* TO DO *
Here are some records; copy every line that holds the word "Choose".

* RECORDS SHOWN *
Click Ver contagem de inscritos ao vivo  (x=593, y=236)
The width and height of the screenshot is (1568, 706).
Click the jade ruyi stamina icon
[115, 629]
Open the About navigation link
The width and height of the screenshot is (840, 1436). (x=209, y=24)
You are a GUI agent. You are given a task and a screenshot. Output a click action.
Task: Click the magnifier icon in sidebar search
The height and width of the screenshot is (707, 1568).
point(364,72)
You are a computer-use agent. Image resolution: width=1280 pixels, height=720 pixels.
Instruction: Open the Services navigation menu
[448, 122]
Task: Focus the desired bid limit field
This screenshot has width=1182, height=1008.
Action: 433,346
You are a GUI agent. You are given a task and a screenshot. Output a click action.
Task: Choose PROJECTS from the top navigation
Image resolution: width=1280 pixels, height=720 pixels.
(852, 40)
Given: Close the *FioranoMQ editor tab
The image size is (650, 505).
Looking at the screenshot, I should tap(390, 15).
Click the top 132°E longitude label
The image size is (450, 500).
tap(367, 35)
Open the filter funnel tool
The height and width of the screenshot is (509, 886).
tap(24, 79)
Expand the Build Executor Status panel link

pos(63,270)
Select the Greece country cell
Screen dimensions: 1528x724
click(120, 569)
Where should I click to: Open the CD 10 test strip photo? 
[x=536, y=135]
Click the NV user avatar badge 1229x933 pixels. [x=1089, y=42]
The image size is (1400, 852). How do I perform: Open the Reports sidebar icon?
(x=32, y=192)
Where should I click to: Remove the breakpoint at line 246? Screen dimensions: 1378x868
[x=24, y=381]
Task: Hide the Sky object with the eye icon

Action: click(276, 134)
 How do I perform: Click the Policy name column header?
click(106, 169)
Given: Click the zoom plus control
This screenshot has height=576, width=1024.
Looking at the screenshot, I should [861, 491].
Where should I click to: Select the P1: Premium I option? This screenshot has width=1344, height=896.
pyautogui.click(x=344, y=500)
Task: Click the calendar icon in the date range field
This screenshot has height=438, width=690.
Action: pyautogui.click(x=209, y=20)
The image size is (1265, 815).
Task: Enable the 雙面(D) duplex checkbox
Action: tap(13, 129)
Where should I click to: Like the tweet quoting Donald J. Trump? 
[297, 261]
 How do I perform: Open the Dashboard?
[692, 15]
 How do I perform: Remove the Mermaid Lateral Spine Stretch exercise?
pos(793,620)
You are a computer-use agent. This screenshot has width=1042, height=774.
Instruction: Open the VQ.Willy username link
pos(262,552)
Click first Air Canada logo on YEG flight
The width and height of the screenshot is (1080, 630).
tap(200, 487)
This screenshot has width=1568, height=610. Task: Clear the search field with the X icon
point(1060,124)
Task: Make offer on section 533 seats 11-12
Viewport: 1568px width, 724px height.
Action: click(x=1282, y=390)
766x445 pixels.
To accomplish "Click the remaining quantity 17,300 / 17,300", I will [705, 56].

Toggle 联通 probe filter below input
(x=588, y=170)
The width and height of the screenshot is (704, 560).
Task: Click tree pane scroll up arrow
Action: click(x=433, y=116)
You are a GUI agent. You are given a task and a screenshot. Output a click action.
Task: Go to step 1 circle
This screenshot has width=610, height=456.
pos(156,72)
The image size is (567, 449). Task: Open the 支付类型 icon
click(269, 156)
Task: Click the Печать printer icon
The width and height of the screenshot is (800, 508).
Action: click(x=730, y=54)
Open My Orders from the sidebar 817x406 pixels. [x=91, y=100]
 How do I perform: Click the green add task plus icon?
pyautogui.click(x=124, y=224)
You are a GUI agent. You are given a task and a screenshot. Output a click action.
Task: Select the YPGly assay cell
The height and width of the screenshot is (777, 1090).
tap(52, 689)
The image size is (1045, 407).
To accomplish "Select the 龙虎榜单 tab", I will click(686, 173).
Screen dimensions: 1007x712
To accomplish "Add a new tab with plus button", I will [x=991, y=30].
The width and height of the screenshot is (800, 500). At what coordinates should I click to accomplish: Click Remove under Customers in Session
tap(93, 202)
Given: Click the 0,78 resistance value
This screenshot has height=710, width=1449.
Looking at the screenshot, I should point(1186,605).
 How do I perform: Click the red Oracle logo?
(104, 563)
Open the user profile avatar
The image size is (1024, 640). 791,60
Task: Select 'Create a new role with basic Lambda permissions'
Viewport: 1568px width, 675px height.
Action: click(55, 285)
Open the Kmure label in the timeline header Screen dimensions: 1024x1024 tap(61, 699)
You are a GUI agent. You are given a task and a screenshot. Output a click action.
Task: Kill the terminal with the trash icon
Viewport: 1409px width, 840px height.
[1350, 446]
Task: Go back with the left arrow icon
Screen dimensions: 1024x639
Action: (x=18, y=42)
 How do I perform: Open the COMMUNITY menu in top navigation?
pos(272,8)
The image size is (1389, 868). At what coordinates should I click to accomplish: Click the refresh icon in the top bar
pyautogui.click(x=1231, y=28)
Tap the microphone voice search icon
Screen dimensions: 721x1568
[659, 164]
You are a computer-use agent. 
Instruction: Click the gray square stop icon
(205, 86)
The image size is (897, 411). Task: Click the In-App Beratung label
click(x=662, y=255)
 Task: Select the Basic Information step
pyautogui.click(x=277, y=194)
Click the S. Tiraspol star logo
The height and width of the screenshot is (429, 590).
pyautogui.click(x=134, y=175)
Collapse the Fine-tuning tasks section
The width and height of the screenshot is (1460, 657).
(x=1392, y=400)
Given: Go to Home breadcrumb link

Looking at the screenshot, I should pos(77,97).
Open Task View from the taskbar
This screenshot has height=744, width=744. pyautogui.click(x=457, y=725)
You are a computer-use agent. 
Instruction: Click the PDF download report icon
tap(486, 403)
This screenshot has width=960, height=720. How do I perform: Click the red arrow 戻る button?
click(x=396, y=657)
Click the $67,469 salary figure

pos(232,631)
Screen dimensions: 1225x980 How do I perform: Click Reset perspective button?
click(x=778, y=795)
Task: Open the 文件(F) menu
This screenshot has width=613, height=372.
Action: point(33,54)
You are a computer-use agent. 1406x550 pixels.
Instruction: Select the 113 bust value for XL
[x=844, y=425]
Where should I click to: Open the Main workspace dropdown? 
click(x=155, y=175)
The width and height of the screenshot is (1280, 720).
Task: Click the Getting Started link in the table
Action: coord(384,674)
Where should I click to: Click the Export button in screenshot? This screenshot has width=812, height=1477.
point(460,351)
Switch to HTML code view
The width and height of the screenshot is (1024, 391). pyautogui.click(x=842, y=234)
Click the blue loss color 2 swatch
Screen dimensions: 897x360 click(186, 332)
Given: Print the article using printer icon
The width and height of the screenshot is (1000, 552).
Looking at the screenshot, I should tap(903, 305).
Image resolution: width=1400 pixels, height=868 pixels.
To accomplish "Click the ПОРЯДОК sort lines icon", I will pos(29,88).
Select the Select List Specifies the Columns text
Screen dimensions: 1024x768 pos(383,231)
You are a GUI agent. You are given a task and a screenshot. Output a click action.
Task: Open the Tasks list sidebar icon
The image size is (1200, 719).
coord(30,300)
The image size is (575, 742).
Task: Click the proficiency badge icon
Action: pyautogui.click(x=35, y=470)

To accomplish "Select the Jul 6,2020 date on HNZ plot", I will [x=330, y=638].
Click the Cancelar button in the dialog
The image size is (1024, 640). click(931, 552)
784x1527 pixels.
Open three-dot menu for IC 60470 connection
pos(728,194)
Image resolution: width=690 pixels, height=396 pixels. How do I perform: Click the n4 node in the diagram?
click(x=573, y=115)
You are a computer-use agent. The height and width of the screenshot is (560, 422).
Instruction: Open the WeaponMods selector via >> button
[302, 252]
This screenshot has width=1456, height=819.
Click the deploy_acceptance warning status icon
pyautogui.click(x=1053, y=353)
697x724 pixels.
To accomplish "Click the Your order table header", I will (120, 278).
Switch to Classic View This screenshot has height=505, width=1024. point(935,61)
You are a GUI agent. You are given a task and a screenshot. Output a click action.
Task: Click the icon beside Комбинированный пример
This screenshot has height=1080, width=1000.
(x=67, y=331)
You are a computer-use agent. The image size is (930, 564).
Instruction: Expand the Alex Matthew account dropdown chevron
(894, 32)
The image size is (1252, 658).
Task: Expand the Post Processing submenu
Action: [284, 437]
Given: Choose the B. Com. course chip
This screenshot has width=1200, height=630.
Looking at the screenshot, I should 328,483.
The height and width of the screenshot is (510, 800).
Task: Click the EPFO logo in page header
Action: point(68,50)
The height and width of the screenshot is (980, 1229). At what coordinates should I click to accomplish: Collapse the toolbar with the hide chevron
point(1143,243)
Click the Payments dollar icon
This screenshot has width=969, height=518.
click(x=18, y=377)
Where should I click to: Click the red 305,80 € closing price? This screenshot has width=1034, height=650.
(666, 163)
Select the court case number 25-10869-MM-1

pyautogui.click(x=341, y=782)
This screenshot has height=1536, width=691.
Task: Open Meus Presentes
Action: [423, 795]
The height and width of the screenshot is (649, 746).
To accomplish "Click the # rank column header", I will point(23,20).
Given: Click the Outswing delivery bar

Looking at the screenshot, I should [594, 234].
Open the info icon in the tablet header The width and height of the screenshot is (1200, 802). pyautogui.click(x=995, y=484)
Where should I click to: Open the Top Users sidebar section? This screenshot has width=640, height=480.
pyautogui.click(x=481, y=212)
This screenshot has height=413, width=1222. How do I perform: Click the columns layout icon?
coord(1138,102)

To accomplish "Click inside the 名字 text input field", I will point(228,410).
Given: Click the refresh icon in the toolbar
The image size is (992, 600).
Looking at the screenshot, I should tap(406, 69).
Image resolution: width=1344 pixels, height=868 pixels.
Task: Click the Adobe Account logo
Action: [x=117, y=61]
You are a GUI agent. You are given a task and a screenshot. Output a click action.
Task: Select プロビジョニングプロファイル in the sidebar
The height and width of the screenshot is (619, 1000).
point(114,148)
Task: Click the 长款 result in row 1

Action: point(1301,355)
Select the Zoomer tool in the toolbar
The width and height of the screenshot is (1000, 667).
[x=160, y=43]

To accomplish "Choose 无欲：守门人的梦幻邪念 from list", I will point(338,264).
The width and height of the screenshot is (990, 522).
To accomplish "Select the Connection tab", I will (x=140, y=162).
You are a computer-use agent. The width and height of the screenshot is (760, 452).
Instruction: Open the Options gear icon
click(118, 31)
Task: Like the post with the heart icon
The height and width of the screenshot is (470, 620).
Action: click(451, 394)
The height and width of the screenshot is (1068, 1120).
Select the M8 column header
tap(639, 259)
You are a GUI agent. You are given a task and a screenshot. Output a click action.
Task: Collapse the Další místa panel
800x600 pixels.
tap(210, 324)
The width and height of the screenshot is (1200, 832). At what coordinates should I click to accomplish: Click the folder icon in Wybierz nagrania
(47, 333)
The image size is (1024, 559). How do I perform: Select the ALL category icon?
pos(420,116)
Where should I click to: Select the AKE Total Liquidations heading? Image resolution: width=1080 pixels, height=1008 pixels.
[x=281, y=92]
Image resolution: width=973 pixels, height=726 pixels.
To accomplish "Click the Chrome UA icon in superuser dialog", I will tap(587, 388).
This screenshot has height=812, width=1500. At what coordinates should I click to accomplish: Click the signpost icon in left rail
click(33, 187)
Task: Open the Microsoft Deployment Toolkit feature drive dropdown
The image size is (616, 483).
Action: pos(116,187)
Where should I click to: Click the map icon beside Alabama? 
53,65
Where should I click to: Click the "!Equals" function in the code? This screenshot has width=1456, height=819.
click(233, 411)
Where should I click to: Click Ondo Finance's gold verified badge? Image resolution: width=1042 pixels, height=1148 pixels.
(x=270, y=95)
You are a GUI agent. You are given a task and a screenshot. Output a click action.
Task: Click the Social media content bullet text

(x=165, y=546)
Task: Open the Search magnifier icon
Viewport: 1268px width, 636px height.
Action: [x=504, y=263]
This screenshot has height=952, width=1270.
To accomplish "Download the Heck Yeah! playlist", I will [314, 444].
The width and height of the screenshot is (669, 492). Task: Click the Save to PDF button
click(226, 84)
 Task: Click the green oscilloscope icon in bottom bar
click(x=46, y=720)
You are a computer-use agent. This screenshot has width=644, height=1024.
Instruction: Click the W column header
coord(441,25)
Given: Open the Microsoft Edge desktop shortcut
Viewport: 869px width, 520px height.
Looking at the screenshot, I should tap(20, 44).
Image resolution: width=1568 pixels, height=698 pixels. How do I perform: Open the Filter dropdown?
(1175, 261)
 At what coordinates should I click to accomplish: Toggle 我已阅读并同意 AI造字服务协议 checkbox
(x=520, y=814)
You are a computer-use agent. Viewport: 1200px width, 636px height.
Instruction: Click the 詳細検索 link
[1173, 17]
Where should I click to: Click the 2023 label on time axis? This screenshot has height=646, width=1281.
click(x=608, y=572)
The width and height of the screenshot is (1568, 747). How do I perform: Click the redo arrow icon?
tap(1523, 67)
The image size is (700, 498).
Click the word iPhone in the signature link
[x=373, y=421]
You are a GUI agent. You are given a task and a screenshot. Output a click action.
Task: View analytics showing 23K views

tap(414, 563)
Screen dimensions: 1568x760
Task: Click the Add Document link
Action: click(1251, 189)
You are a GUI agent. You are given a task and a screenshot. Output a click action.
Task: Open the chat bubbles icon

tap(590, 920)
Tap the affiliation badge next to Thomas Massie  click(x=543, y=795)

* RESPONSE TO THIS TASK *
Task: Choose PROJECTS from the top navigation
Given: Choose the B. Com. course chip
To accomplish "Choose 无欲：守门人的梦幻邪念 from list", I will point(338,264).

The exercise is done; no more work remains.